• TEKS DOKUMEN
★ ★ ★ ★

• Berita Terkini

    Selasa, 01 Desember 2015

    Kisah Sukadi, Pemilik Ladang Bunga Amarilis (2-Habis)

    GUNAWAN/RADAR JOGJA
    Dinobatkan sebagai Puspa Patuk, Jadi Ikon Kecamatan

    Seiring semakin terkenalnya kebun bunga amarilis milik Sukadi, membuat warga di Dusun Ngasemayu, Salam, Patuk, Gunungkidul ikut mendapatkan hikmahnya. Mulai dari parkir hingga penjaja makanan. Bahkan bunga ini dinobatkan sebagai ikon kecamatan.

    GUNAWAN, Gunungkidul

    TAK tebersit sedikit pun di benak Sukadi untuk ingin memiliki kebun bunga yang dikenal oleh masyarakat luas. Awalnya, warga Dusun Ngasemayu, Salam, Patuk, Gunungkidul ini hanya berniat menyelamatkan populasi bunga amarilis, karena sering dianggap sebagai gulma atau tanaman pengganggu.

    Niat baiknya ini kini justru membawa dampak besar bagi warga di sekitarnya. Itu seiring makin terkenalnya kebun bunga miliknya di media sosial (medsos). Memang, dari medsos banyak warga yang akhirnya berbondong-bondong datang ke sana. Dari situ pula, akhirnya kebun bunganya rusak karena terinjak-injak dan diduduki pengunjung yang asyik ber-selfie.

    ”Ladang bunga ini memang tidak dipersiapkan untuk wisata. Ya, apa mau dikata sudah terlanjur,” ungkapnya.

    Namun, dari kejadian buruk itu, Sukadi berniat untuk menata ulang kebun bunganya. Dia berencana membuat jarak agar bisa dilewati oleh pengunjung tanpa mereka harus menginjak-injak bunga yang dikenal sebagai lili hujan ini.

    ”Ada dana hasil kompensasi uang sukarela dari pengunjung. Kemungkinan akan digunakan untuk penataan ladang,” ungkapnya.

★ ★ ★ ★

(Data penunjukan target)

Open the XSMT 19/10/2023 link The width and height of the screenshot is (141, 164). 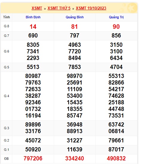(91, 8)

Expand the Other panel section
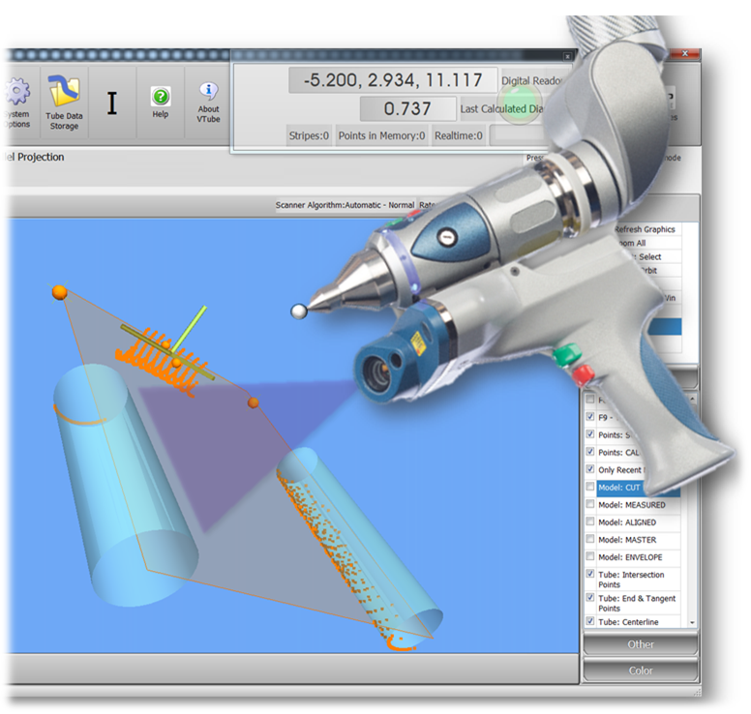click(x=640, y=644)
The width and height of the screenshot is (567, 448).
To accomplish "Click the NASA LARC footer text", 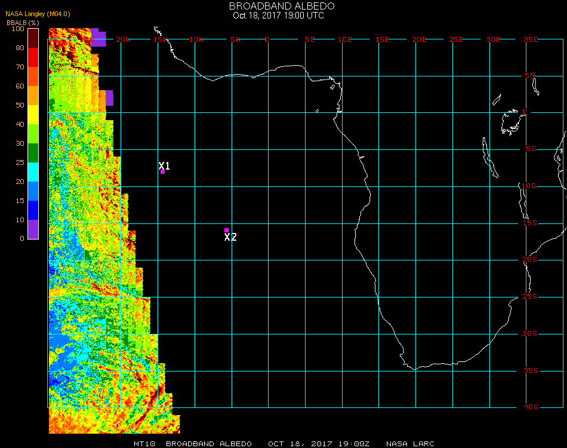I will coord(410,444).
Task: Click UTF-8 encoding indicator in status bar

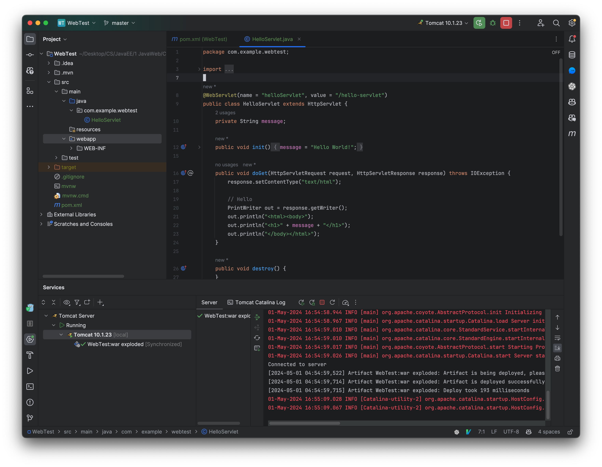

★ ★ ★ ★

• DAFTAR PERMINTAAN
A. Tulis kembali bagian teks tentang kebun amarilis Sukadi mulai dari "Namun, dari kejadian" sampai dengan "lili hujan ini.", lalu tukar "kebun bunganya" dengan "ladang bunganya".
B. Ringkaslah paragraf yang diawali "Niat baiknya ini kini justru" dalam teks tentang kebun amarilis Sukadi tanpa menghilangkan fakta utamanya.
Baris-baris data tersebut tidak diperlukan.

• JAWABAN YANG DIBERIKAN
A.
Namun, dari kejadian buruk itu, Sukadi berniat untuk menata ulang ladang bunganya. Dia berencana membuat jarak agar bisa dilewati oleh pengunjung tanpa mereka harus menginjak-injak bunga yang dikenal sebagai lili hujan ini.

B. Niat baik Sukadi kini berdampak besar bagi warga sekitar karena kebun bunganya makin terkenal di media sosial. Banyak warga berbondong-bondong datang setelah melihatnya di medsos. Akibatnya, kebun itu rusak karena terinjak-injak dan diduduki pengunjung yang asyik ber-selfie.